#### [Document segment]
* * * * * * * * *

He was considered "a highly trusted member of staff", however, this all changed when another employee reported that the defendant had been "pocketing money" from the cash register

The Whistledown Hotel in Warrenpoint

A former assistant manager of a Warrenpoint hotel, who stole £10,000 from the tills over a period of three and a half months, has been spared a prison sentence.

Dipin Kumar, who now resides in Francomes Field in Lambourn, Berkshire, appeared before Newry Crown Court on Thursday for sentencing for theft and false accounting.

The 35-year-old was employed by the Whistledown Hotel when he carried out the offences between December 6, 2021 and March 19, 2022.

Kumar appeared in the dock where it was confirmed that he had brought a banker’s draft to the sum of £10,000 in order to make full restitution to his former employers.

The court heard that Kumar was considered “a highly trusted member of staff”, however, this all changed when another employee reported that the defendant had been “pocketing money” from the cash register.

It was a relatively small amount but once CCTV had been checked by the owners, it was clear the defendant had been stealing money by using the void functionality on the cash register.

They initially estimated the theft to be worth in the region of £2,000-£3,000, with transactions ranging between £80 and £120 at a time.

At least six occasions were captured on CCTV where he took money from the till.

The court also heard how Kumar created his own supervisor’s code to perform void transactions and that he also used login codes of other staff members to perform these void transactions.

An audit of the void reports revealed about £25,000 in total had been voided.

Kumar subsequently wrote a letter of apology in March and admitted that he had not been trustworthy. He was dismissed as a result of his actions before being reported to the police in March of 2022.

Police obtained the financial records and CCTV footage and once they were examined the final charges were settled upon.

On sentencing, His Honour Judge Gordon Kerr KC, pointed to the fact that a full reimbursement of the money was to be actioned that day.

Judge Kerr, in describing it as the most evident indication of remorse, commented: “[This] will never take away the full impact of these employers, realising that someone who they trusted in a management and supervisory position, betrayed their trust and stole from them”.

He handed Kumar a 12 month prison sentence but suspended it for two years.

* * * * * * * * *

#### [Stored data]
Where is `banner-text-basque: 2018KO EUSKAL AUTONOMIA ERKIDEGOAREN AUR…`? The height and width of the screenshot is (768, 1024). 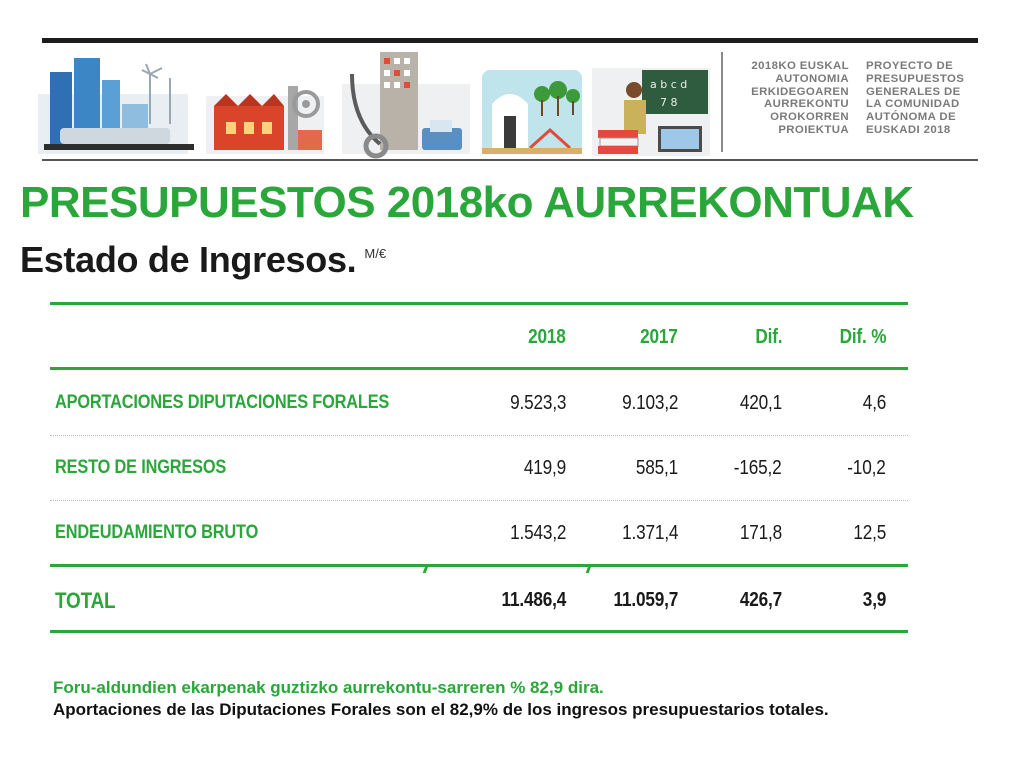 banner-text-basque: 2018KO EUSKAL AUTONOMIA ERKIDEGOAREN AUR… is located at coordinates (800, 98).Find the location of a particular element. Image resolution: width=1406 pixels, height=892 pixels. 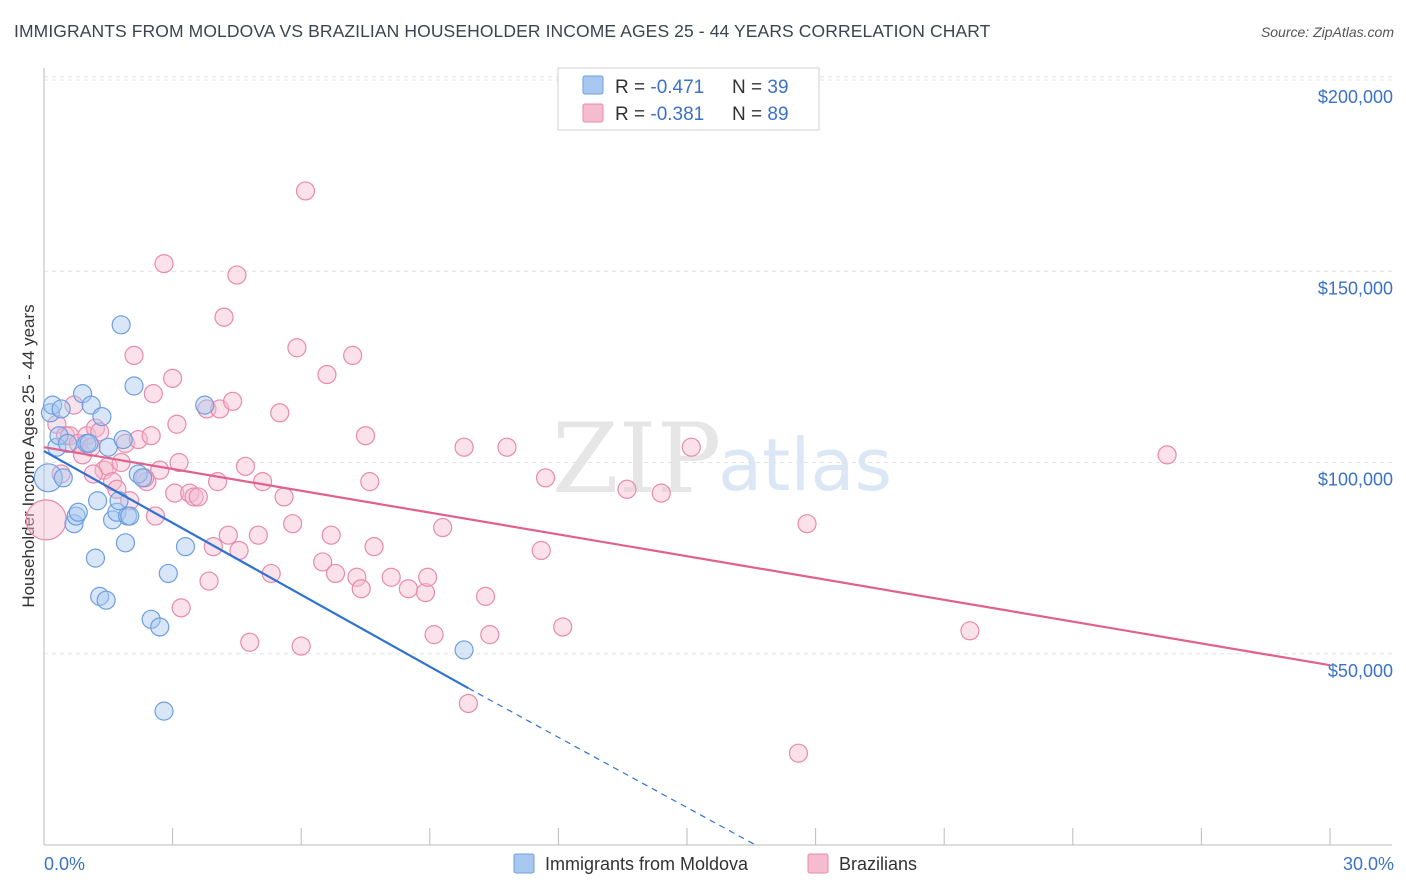

bottom-legend-swatch-brazilians is located at coordinates (818, 864).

* * * * * * * * *

#### [Tasks and exercises]
**a.** Answer each question from the hotel theft report.
(i) Between which dates did Kumar carry out the offences?
(ii) What total amount did the audit of the void reports show had been voided?
(iii) What sentence did Judge Kerr give Kumar?
**b.** According to the hotel theft report, why did Kumar bring a £10,000 banker's draft to court, and how did Judge Kerr view that repayment? Answer in one to three sentences.

#### [Solutions by task]
**a.**
(i) Between December 6, 2021 and March 19, 2022.
(ii) About £25,000.
(iii) A 12-month prison sentence, suspended for two years.

**b.** Kumar brought the banker's draft to make full restitution to his former employers. Judge Kerr called the reimbursement the most evident indication of remorse. He added that it would never take away the full impact on the employers of realizing that someone they trusted in a management and supervisory position had betrayed their trust and stolen from them.